# Ribs today



## Nick Prochilo (Aug 14, 2005)

Doing 1 rack of spares and 1 1/2 racks of loin backs today. Gonna see if me and my family can tell the difference, other than $1.50 per pound! I'm doing the sticky ribs recepe thats posted here: http://www.myfreebulletinboard.com/f2/b ... ut270.html

Heres a couple of pics taken after rubbing. I'll post more later. 

http://www.ephotohut.net/viewpic.cfm?pi ... 100453.JPG

http://www.ephotohut.net/viewpic.cfm?pi ... 100549.JPG


----------



## Woodman1 (Aug 14, 2005)

Do us a favor and only post photos of the "male" family members enjoying em! :!:


----------



## Nick Prochilo (Aug 14, 2005)

Woody.....your scareing me, man! #-o


----------



## LarryWolfe (Aug 14, 2005)

Rib's look good Nick.  When are you adding the loin ribs?


----------



## Nick Prochilo (Aug 14, 2005)

Loins are front and back in the pics. Spares are in the middle.


----------



## LarryWolfe (Aug 14, 2005)

Nick Prochilo said:
			
		

> Loins are front and back in the pics. Spares are in the middle.



No, I mean when are you adding them to the smoker since they'll take less time than the spares??


----------



## Nick Prochilo (Aug 14, 2005)

Ohhhhhhhhh, 1 hour after the spares go on.


----------



## LarryWolfe (Aug 14, 2005)

Nick Prochilo said:
			
		

> Ohhhhhhhhh, 1 hour after the spares go on.


  Cool!


----------



## Nick Prochilo (Aug 14, 2005)

Nick Prochilo said:
			
		

> Doing 1 rack of spares and 1 1/2 racks of loin backs today. Gonna see if me and my family can tell the difference, other than $1.50 per pound! I'm doing the sticky ribs recepe thats posted here: http://www.myfreebulletinboard.com/f2/b ... ut270.html
> 
> Heres a couple of pics taken after rubbing. I'll post more later.
> 
> ...



1 hour in, spare have been on and just put the loins on.

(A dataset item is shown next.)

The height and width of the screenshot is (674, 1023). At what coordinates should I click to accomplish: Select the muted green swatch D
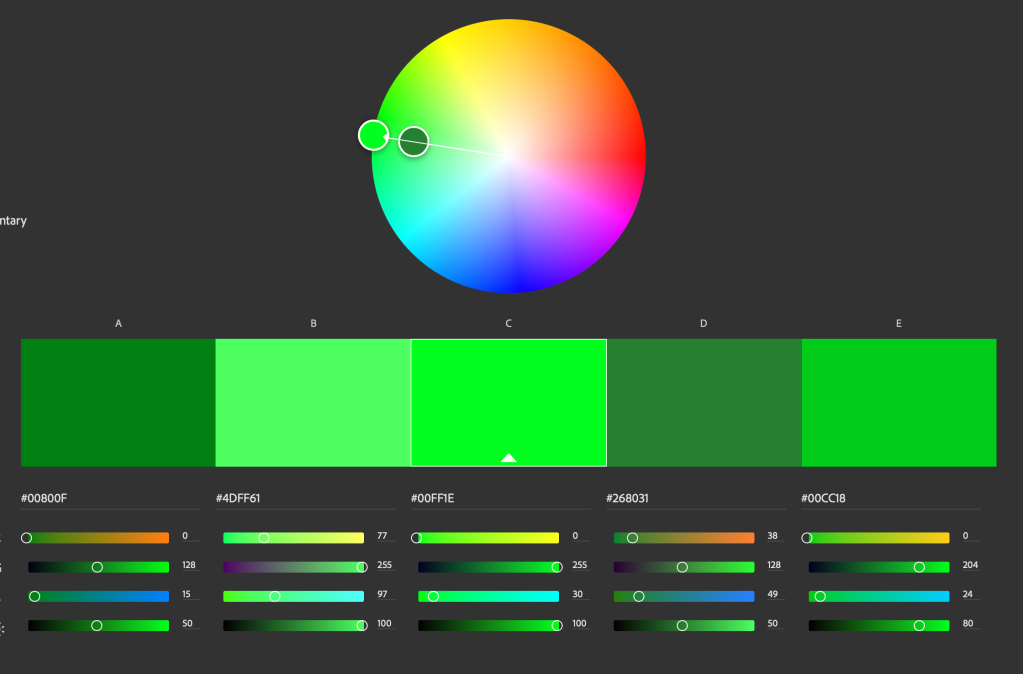(x=704, y=402)
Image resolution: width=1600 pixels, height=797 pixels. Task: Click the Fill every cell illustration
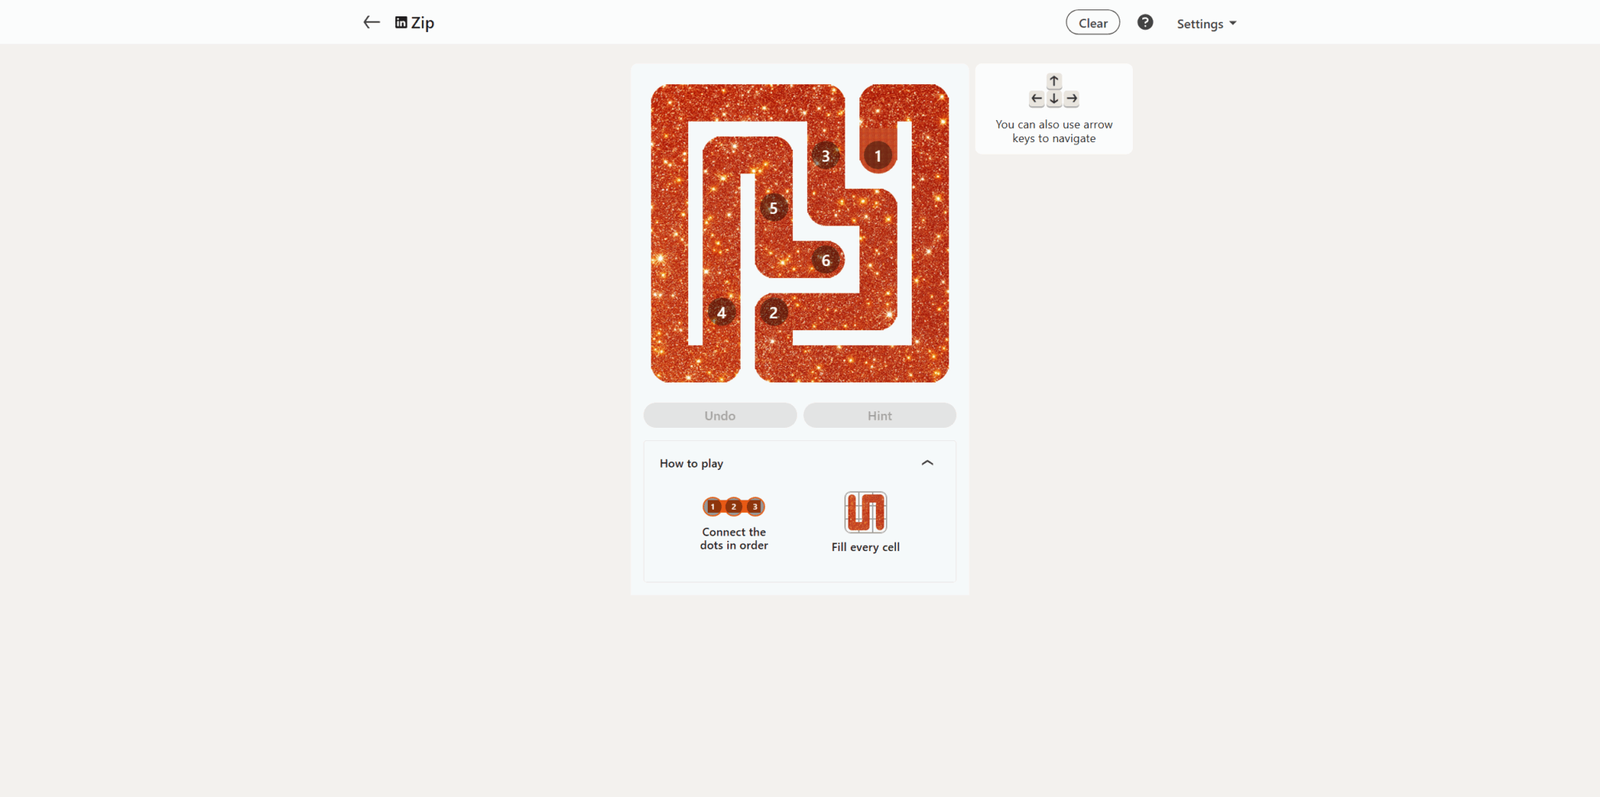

http://www.ephotohut.net/viewpic.cfm?pi ... 134438.JPG

http://www.ephotohut.net/viewpic.cfm?pi ... 134625.JPG


----------



## Captain Morgan (Aug 14, 2005)

yeah baby!  And you can putt while it's smoking!  I think I hate you!


----------



## Nick Prochilo (Aug 14, 2005)

Nick Prochilo said:
			
		

> Nick Prochilo":2b56q9iy]Doing 1 rack of spares and 1 1/2 racks of loin backs today. Gonna see if me and my family can tell the difference said:
> 
> 
> > http://www.myfreebulletinboard.com/f2/b ... ut270.html[/url]
> ...


----------



## ScottyDaQ (Aug 14, 2005)

Hey Nick, 

Got one of those anal lawn competition neighbors?, or is there some other pupose with the different cuts of grass?

BTW, the ribs look awesome ! Really !


----------



## txpgapro (Aug 14, 2005)

His Q is as good lookin' as his kids!  Gotcha a guru on that  baby huh?


----------



## Woodman1 (Aug 14, 2005)

Tell me you don't have a putting green in your backyard? If so, I think your yard is really hot...........


----------



## Captain Morgan (Aug 14, 2005)

yeah he's got his own little green.  The bastard.


----------



## Nick Prochilo (Aug 14, 2005)

Hey, it's not easy learning to 3 putt!


----------



## txpgapro (Aug 14, 2005)

I can help you with that putting stroke.  Maybe we could barter? [-o<


----------



## Nick Prochilo (Aug 14, 2005)

Okay final pics

http://www.ephotohut.net/viewpic.cfm?pi ... 183349.JPG

http://www.ephotohut.net/viewpic.cfm?pi ... 183454.JPG

http://www.ephotohut.net/viewpic.cfm?pi ... 183614.JPG

http://www.ephotohut.net/viewpic.cfm?pi ... 183659.JPG

http://www.ephotohut.net/viewpic.cfm?pi ... 183815.JPG

http://www.ephotohut.net/viewpic.cfm?pi ... 183905.JPG

The last pic is the spares. The whole dang family liked the loin backs the best! The sticky rib recepe is excellent, give it a try!


----------



## Nick Prochilo (Aug 14, 2005)

txpgapro said:
			
		

> I can help you with that putting stroke.  Maybe we could barter? [-o<



I'm listening!


----------



## Helen_Paradise (Aug 14, 2005)

Now that looks good! Hope mine turn out looking that great. I have another hour to 1.5 hours to go on mine. I did just spares for the first time on the WSM.


----------



## LarryWolfe (Aug 14, 2005)

Great looking ribs Nick!!


----------



## Finney (Aug 14, 2005)

Looks like everyone that has shown rib racks lately has the same ones...
What's the deal?


----------



## Finney (Aug 14, 2005)

Just saw the review post. #-o 
Bet I'm too late. :-(


----------



## ScottyDaQ (Aug 15, 2005)

MMmmmmmm ribs. Those look great. I'm jonesing for ribs....might just have to stop at Costco on the way home.


----------



## Finney (Aug 16, 2005)

Smokehouse said:
			
		

> What's in the pan besides foil?
> 
> affumicatoio




more foil  :!:


----------



## Bruce B (Aug 16, 2005)

Finney said:
			
		

> Looks like everyone that has shown rib racks lately has the same ones...
> What's the deal?



The search for the "best" rib rack has ended!!!! =D>  =D>  =D>  =D>  =D>


----------



## Nick Prochilo (Aug 20, 2005)

Smokehouse said:
			
		

> What's in the pan besides foil?
> 
> affumicatoio



Rice


----------